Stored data
↓↓↓

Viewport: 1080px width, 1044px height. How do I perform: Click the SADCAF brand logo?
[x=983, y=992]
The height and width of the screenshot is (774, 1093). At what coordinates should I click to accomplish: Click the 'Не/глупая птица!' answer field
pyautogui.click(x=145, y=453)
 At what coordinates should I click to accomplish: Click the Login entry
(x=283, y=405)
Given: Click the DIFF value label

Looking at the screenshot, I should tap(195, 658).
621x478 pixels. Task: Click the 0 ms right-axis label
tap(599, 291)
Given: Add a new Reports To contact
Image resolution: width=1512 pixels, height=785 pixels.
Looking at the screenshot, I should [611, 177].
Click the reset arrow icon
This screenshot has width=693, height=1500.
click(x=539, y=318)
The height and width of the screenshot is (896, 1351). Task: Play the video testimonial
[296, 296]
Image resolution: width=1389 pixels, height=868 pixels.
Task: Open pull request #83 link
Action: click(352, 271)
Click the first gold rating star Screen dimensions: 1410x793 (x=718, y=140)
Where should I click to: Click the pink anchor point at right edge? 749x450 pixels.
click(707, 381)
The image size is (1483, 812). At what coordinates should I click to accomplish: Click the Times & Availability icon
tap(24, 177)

↑↑↑

WORK TO COMPLETE
Copy out the lines above exactly, beginning at the one that contains "Given: Click the DIFF value label" and ending at the one that contains "Given: Add a new Reports To contact".

EXERCISE SOLUTION
Given: Click the DIFF value label

Looking at the screenshot, I should tap(195, 658).
621x478 pixels. Task: Click the 0 ms right-axis label
tap(599, 291)
Given: Add a new Reports To contact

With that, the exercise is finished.